Identity and time

The confrontational question ‘what advice would you give to your former self?’ is usually met with angst, an awkward laugh and regret. Perhaps this is just me, but the initial jerks of discomfort I feel when I think about my younger self is mostly down to how different I think I am. There is a strong dissociation between that person then and the person I am now, and the most prominent difference between the two is the way I view myself as an Indian person. 

 

My identity was marked with feelings of shame and trying my best to be ‘less-Indian’ which seems alien to me today – especially now that a few minutes into meeting someone I will probably tell them to explore India for six months! As expected with most adolescent girls, they imitate the attitudes, clothes, music taste, behaviour (and whatever else constitutes a personality) of their peers. Of course, I was no exception, but I had copy and pasted the persona of my friends who were white. After several high school years engraved with embarrassment of being brown and concealing my family life from my peers, I came to university with no idea that I was, in fact, Indian. Shocker! This paradoxical change in identity to one that had been lurking all along, is what makes this intensely retrospective question so difficult, as I would be speaking to someone who didn’t realise they were brown. 

I have come to value time and take some comfort in the future, knowing that things I think to be true about myself now will have no correlation to my future self. Insecurities, guilt and anxieties might be a distant memory later on in my life, so I think it is important to reassure the teens today that nature will take its course. Like most, I was stubborn and would retaliate when my mum would say anything against who I thought I was (e.g. “you’re going to outgrow this obsession with The 1975 you do not need another poster”). Little did I know how much truth there was in her remarks.  

Growing into your identity is something that should be pressed more, not to the extent that teens are more anchored in adulthood than they are in the present, but enough to help them relax. When you make a mistake, when you are heartbroken, or when you look in the mirror and see mosquito-bites not breasts, you are usually told that things will get better as you get older. This advice is distinctly underrated in our current social climate where everything is documented online. If I cut my hair a certain way or shopped at certain shops, luckily I would only have to parade a micro fringe to my school for a few weeks; rather than be online to be hawked at, screenshotted and spread like butter on a hot plate. When something is online it seems much more concrete and it is intimidating to think that a phase of your life is lost somewhere in ‘the cloud’. So, I think now, even more than before, it is important to remind ourselves that these ‘phases’ will eventually pass and that they will sprout into their own identity one day. 

Arguably, we are shifting towards a more inclusive understanding of community and an honestly diverse culture, unfortunately this did not ring true when I was growing up.
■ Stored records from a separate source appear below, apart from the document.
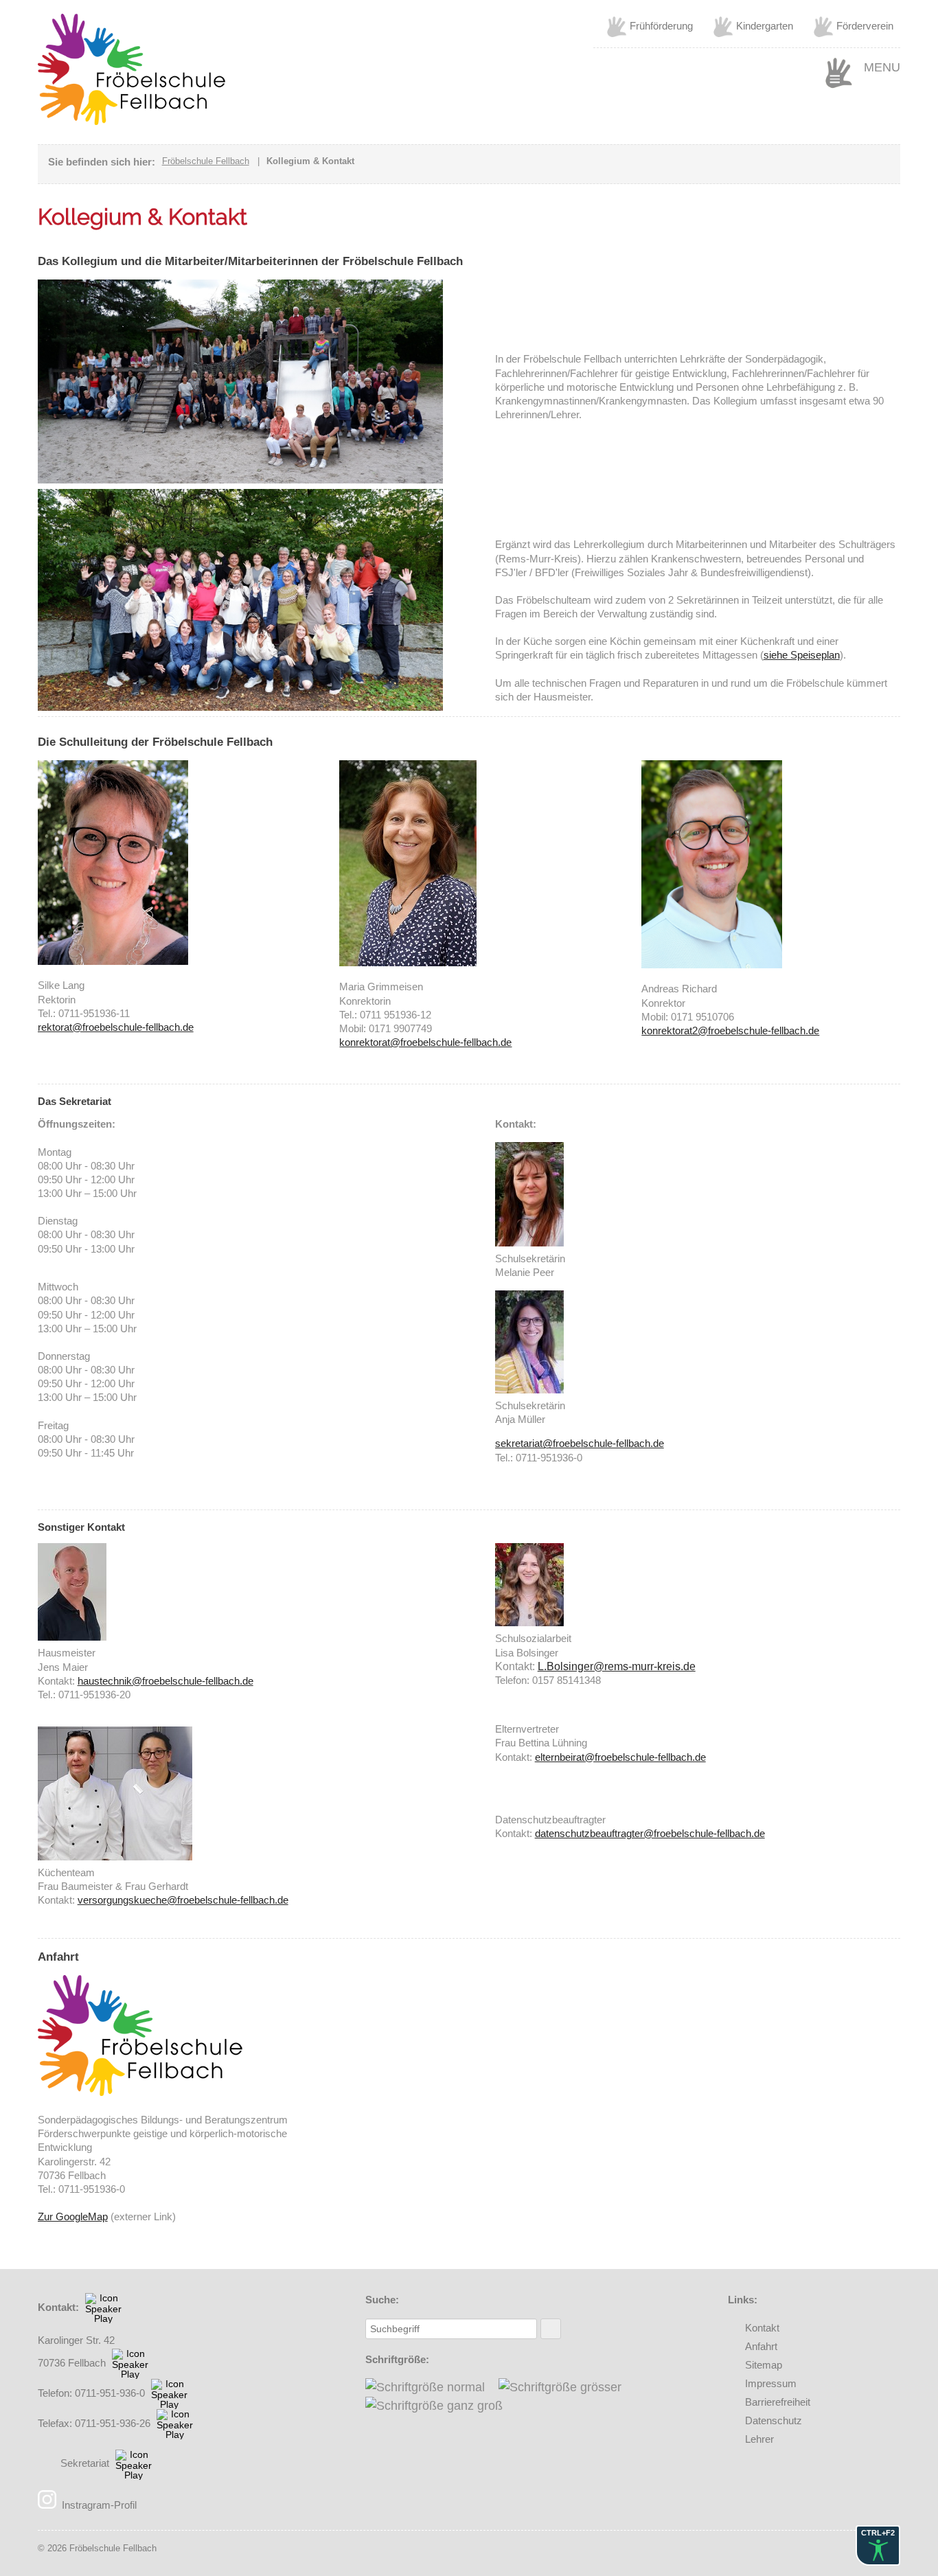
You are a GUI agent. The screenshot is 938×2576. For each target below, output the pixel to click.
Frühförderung (661, 26)
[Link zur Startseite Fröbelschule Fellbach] (132, 121)
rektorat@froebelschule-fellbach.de (116, 1027)
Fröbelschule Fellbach (205, 161)
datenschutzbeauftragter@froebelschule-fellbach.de (650, 1833)
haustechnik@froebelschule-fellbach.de (165, 1681)
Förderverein (864, 26)
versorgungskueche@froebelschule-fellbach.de (183, 1900)
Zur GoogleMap (73, 2216)
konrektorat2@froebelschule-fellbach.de (730, 1030)
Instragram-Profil (99, 2505)
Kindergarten (764, 26)
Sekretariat (84, 2463)
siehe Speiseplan (802, 655)
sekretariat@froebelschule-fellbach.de (579, 1443)
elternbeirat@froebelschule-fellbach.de (620, 1757)
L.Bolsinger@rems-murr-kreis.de (617, 1666)
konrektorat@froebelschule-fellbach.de (425, 1042)
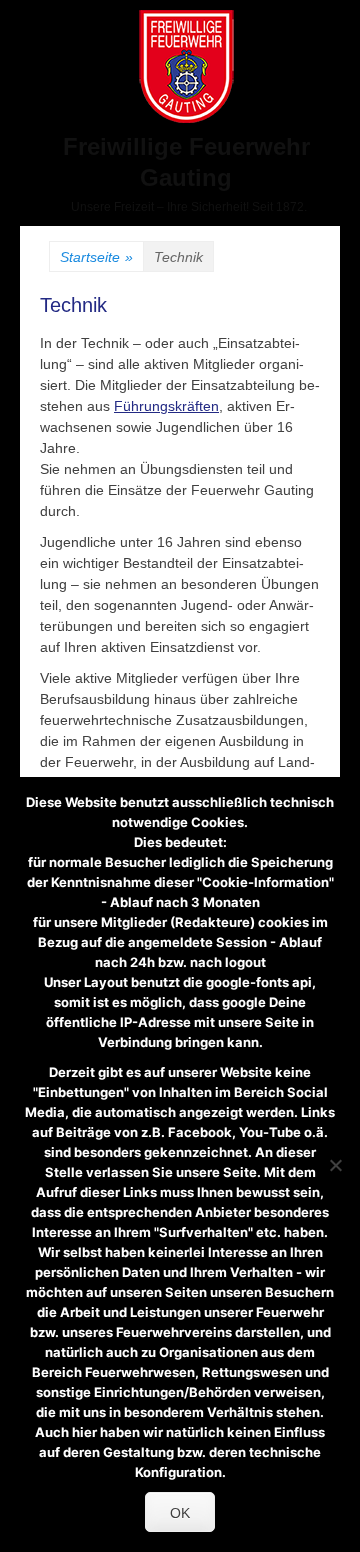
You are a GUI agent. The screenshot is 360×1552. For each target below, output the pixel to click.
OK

Being South-Asian was not ‘cool’ and according to standards of normality I inferred from Youtube and school, I tried my hardest to be the Asian in Caucasian.  The weight of doing so is something that still affects me today, for example if I were to ever be catcalled I would immediately think it is because they have a brown-fetish above anything.

I was sitting on this incredible culture and connection that I decided to reject to benefit nobody. The weight is particularly heavy because there is no one to blame but myself, and I now find it ironic that I rejected my own heritage when I am now writing my dissertation on South-Asian identities. There is an increased awareness surrounding internalised racism and we can even point to some public characters today who seem to actively deny their background (we see you, Priti Patel), and normalise this shame. However, it is difficult and potentially futile to point fingers at individuals as not only is it a systematic struggle, but shaping one’s identity is plainly personal. 

A story I like to tell is when I was bouncing to school, aged 13, and someone said to me that I didn’t smell too much like curry that day. To this day I still layer on the perfume like it’s my job – but I could have chosen to retaliate and make them feel ashamed for even thinking that that was a permissible thing to say. That being said, I can’t change the past and gathering a catalogue of past discriminatory incidents seems just as futile, so I now advocate for racial justice and stand up for values that promote a more inclusive society – ideally well versed in why you can’t comment on someone ‘curry’ smell not just what you shouldn’t comment on.   I cannot say I was unhappy, or that I felt like I didn’t belong. I was almost convinced that I could settle for the lack of people that looked like me, that I could spend my whole life mixing colours of make-up to suit my skin tone or to even uphold the lie that my mum made sausage and mash rather than dhal. However, I do regret not appreciating the few mentors I had that were Indian, and often wonder if embracing my ancestry would have diminished the insecurities I was riddled with every day.  

Fast forward to reality, I do not fabricate stories to seem more in line with my white peers and I have found peace with the fact that the first thing people may see is my skin tone. I can safely say I host an average of 4.5 Indian food nights a month and have no shame in calling my mum for emergency channa recipes. I am so grateful I grew up in London where diversity is etched into most of the streets. Despite the fact I feel so disconnected from my former self, perhaps it is a positive in showing that I have grown-up and am past the point of being tempted to jettison my Indian identity and discredit my heritage again.